その45「底力と抱擁」
サクラの脚が、力を取り戻した。
荒々しくも力強く、サクラは前へ進んでいった。
「そう。やれば出来るじゃないの」
「……どうも。
珍しいですね。
ノバナさんが、
試合中に励ましてくれるのって」
「そうね。
ただなんとなく、
今のあなたとなら、
話をしても良いかと思ったのよ」
「……すいません」
「謝る暇が有ったら、
ちゃんと走りなさい」
「はい!」
2人は言葉を止めた。
サクラはただ、全力で走った。
いつもより、脚が軽かった。
最下位に落ちていた彼女の順位が、10位程度に盛り返した。
彼女の走りは、今までに無く澄み渡っていた。
(ああ……なんかスッキリしてるな……。
カースのことなんか考えずに
ただ、全力で走る。
そんな走り、
今までしてこなかったなぁ。
私はずっと……本気で走るってことから
目を背けてた。
1年も、間違った道を走ってた。
もっと速く走りたいな。
カースなんか無ければ……。
最初から、
走りのことだけ考えてれば、
もっと速く走れてたのかな。
……ううん。
あのカースは、きっと、私の心だ。
私の心が弱いから、
人を脅かすようなカースが
産まれてしまった。
自分自身と向き合えてなかった。
強くなりたいな。
走りだけじゃなくて、
心の底から強くなりたい)
「強く……!」
派手で暴力的なだけのカースなんかいらない。
芯からの強さが欲しい
サクラはそう願った。
彼女の心が、ガーデンカースから離れていった。
カースとは、猫の心を源とした力だ。
心が変わればカースも変わる。
サクラの内で、新たなカースが形作られていった。
俗に『ねこ進化』と言われる、猫の成長現象だ。
「『大命爆-だいめいばく-』」
無意識に、サクラの口から、カース名が漏れた。
次の瞬間、サクラにかけられていた強化呪文の炎が、輝きを増した。
「…………!」
ジョッキーのノバナは、それに驚きつつも、現状を分析した。
(これはねこ進化……!
サクラのカース属性は炎……。
私の強化呪文を、
サクラの力が強めているの……?
あの強大なガーデンを生み出していたサクラの素質が、
シンプルな
走りのためだけのカースへと
昇華された。
これなら……この子はもっと先へ行ける……!)
「行きなさい。

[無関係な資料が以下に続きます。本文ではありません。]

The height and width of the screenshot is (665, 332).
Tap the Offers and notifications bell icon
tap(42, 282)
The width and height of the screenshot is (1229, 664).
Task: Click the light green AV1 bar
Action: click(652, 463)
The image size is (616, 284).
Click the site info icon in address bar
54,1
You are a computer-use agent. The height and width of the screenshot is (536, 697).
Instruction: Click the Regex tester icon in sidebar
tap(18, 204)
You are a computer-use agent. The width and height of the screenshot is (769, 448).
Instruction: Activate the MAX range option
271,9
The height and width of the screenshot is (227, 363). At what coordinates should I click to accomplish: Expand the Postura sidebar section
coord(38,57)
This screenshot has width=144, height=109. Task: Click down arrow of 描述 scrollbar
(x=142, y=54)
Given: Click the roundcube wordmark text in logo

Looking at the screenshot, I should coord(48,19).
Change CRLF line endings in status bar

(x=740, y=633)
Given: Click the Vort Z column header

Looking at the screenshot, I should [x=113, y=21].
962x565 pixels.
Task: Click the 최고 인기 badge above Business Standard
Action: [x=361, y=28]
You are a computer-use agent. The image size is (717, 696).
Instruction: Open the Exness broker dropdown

サクラ。
あの小生意気な銀色の猫を
捕まえるのよ」
「はい!
うみゃみゃみゃみゃっ!」
大気圏に突入した隕石のように熱く、サクラは加速した。
今までとは比較にならない速度で、サクラはライバルたちを追い抜いていった。
……。
レース先頭を、ニャツキが独走していた。
大カーブを終えた先には、緩めの左カーブが有った。
次の直線の先には、左45のコーナーが見えた。
そのコーナーを曲がった先には、逆向きに、同じ角度のコーナーが有った。
その先に見えたのは、緩めの右カーブだ。
レースは既に終盤だ。
だというのに、ニャツキの表情はヌルい。
自分の勝利を、微塵も疑っていない様子だった。
だが……。
チリチリと、背中を焦がすような感覚に、ヒナタは振り返った。
「……何か来る。
熱い何かが……」
ヒナタは真剣な表情で呟いた。
それに対して、ニャツキはのんびりと尋ねた。
「えっ? 何が来るんですか?」
「そりゃあ猫だろうがよ。
ここは競ニャ場だぞ」
「まさか。
地方競ニャのEランク猫が、
俺様に
追いつけるはずがありません。
俺様は、宇宙最速なのですから」
「そうかよ。
だったらこれからの事は……
夢だとでも思うんだな」
「っ……」
冗談ではない。
ヒナタの真剣な口調から、ニャツキはそれを悟った。
ニャツキは後ろへ振り向いた。
本来、ランニャーというのは後ろを向くべきではない。
だが、そうしてしまっていた。
すると……。
「みゃああああああぁぁぁっ!」
熱気と鳴き声が、ニャツキたちに迫ってくるのが見えた。
「まさか本当に……!?」
「みゃ! みゃみゃみゃっ!」
やがてニャツキの瞳に、サクラの姿が映った。
その姿は、かつてないほどに眩しく、燃え盛っていた。
「サクラさん……!?」
完全に分からせたはずの彼女が、どうしてここに。
ニャツキは驚きの声を上げた。
サクラはニャツキに並んだ。
そして頭1つ分、ニャツキよりも抜け出した。
信じられない事態に、ニャツキの声が震えた。
「まさか……まさかこの俺様が……
地方のレースなんかで……」
「本気を出すことになるなんて」
「みゃ……!?」
次に驚きの声を上げたのは、サクラの方だった。
サクラのスピードは、Eランクレースのレベルを、遥かに超えていた。
だがニャツキは、そんなサクラよりも、さらに次のスピードへと進んでみせた。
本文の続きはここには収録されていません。